The week in higher education

A sideways look at the week’s big stories

January 3, 2013

• Chancellor George Osborne has unveiled the recipients of £21.5 million in funding to find commercial uses for super-thin “miracle material” graphene. The biggest beneficiary, the University of Cambridge, was awarded more than £12 million for research into graphene flexible electronics and optoelectronics, which could include developments such as touch screens. The Treasury made the announcement on December, stepping into science funding territory one might expect to be ruled by David Willetts, the universities and science minister, and his department. Mr Osborne is said to have delighted in the hobbling of Mr Willetts’ career after his ill-fated grammar schools speech in 2007. Mr Osborne, then shadow chancellor, cackled that Mr Willetts would “never have my job”, according to a recent biography of our current Treasury supremo. After denying Mr Willetts the shadow chancellor’s role, how selfish of Mr Osborne to nick the best bits of his current job as well.

• In the slow news period between Christmas and New Year, an academic spat is just the thing to fill column inches. On December The Guardian featured criticism of Richard Dawkins by Peter Higgs, emeritus professor of theoretical physics at the University of Edinburgh, who is known for his theory about how particles gain their mass and who gives his name to the Higgs boson. Professor Higgs had told Spanish newspaper El Mundo that Professor Dawkins, author of The God Delusion, focused too much on fundamentalists in his critique of religion. “I mean, Dawkins in a way is almost a fundamentalist himself, of another kind,” Professor Higgs had said. However, no fresh comment from Professor Higgs was featured and Professor Dawkins “did not respond to a request for comment”. So, not much of a spat, then. But enough for a 1,000-word story in a national newspaper.

• Israel’s first settlement university has been created after the upgrade of a college in Ariel, a city inside the West Bank. The nation’s defence minister approved the creation of Ariel University on 24 December. A legal challenge by the Council of Presidents of Israeli Universities was quickly dismissed, The Jerusalem Post reported on December. The move will be grist to the mill of those calling for an academic boycott of Israel. Many in the University and College Union have pushed for such action, and ensured that the union refused to adopt a working definition of anti-Semitism at its 2011 conference. But with the UCU having been accused of anti-Semitism in an ongoing tribunal case - and strongly denying the accusations - the union’s leadership may be less than thrilled at the prospect of more Israel controversy.

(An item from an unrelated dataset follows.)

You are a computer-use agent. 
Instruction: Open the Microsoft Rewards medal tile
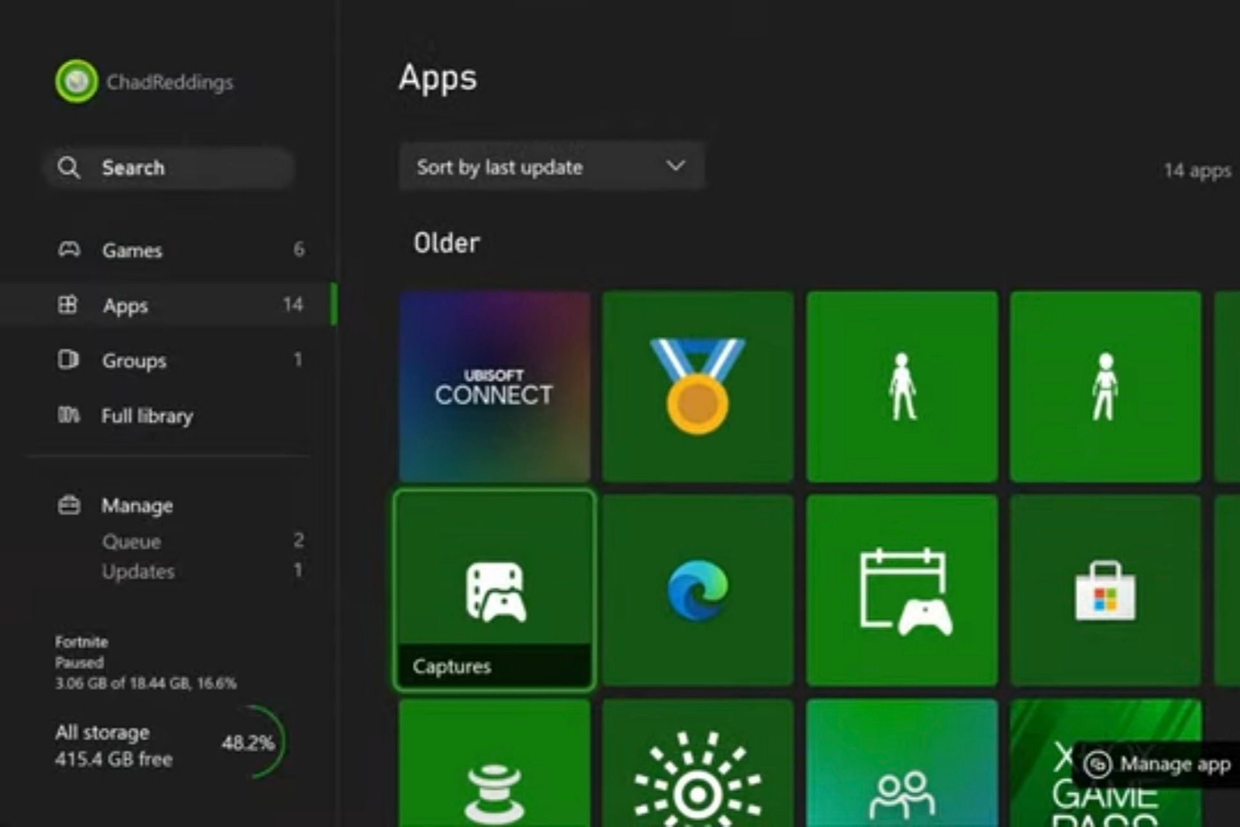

• Plans developed under Margaret Thatcher to dismantle the welfare state included the end of public funding for higher education. Cabinet papers released under the 30-year rule reveal discussions in 1982 of proposals by the Central Policy Review Staff to slash public spending. After being encouraged by Mrs Thatcher to come up with radical plans, the thinktank advocated the abolition of the NHS, the introduction of “full-cost university tuition fees and breaking the link that then existed between welfare benefits and prices”, The Guardian wrote on 28 December. All very similar to today, some might say. But the Iron Lady would surely disapprove of the new student loans system, whose multibillion-pound injection of taxpayer-backed funding hardly amounts to rolling back the frontiers of the state.

• From theorising about the “God particle” to keeping a tight rein on pay for university staff, the achievements of those earning higher education gongs in the New Year Honours are many and varied. Peter Higgs, emeritus professor of theoretical physics at the University of Edinburgh, was one of only two people appointed to the Order of the Companions of Honour; the other was Olympics supremo Lord Coe. Professor Higgs gave his name to the Higgs boson, on which Cern, the European Organisation for Nuclear Research in Geneva, has been working. Knighted for services to higher education and their academic disciplines were Ian Diamond, vice-chancellor of the University of Aberdeen, and Keith Burnett, vice-chancellor of the University of Sheffield and former chair of the Universities and Colleges Employers Association.